Dicen que la primavera la sangre altera. Mentira. Lo que altera es el sistema inmunológico de cada uno: o te pone burro burro o te pone a caer de un burro. Uno se acostumbra a las capas de piel sobre la piel y, a la que se despista, se pilla el catarro, la afonía, el resfriado o, peor de peores, la alergia.
Mayo es el mes de las flores. Ya. Y el mes de los pólenes. Y entre tanto cambio de clima y hoy con manguita corta y después con doble manga, los cólicos nefríticos están a la que salta (yo mismo, por ejemplo).
La primavera es una lata.

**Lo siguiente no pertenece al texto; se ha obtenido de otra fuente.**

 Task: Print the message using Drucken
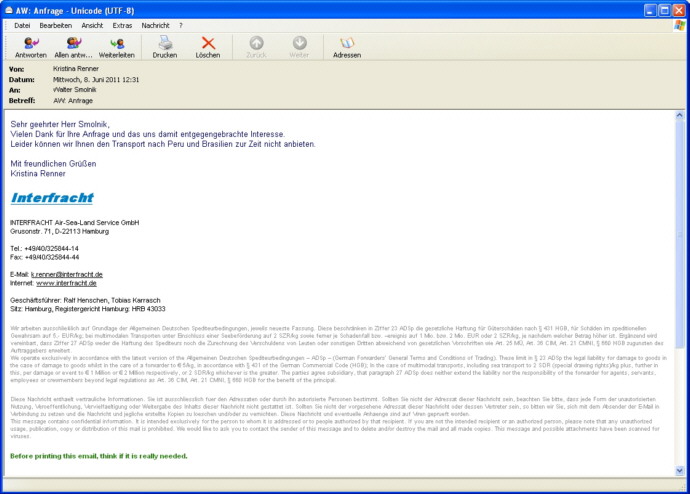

Es además una estación cursi que sólo tiene su justificación porque las mujeres florecen también. Pero como uno se acostumbra a todo, en seguidita las mira como si nada. Es una estación adolescente, barrilluda, impaciente, que no sabe lo que quiere, si ser todavía invierno o si zambullirse de cabeza en lo que es el verano.
Uno prefiere, de toda la vida, y gracias a San John Keats, el otoño. Y como va para viejito a su pesar, el verano verano. Porque uno no trabaja, porque la playa es la playa, y porque además es la estación donde se apetece ese invento maravilloso cuyo creador jamás pasará a la historia de los benefactores de la humanidad. Me refiero, claro, al tinto de verano.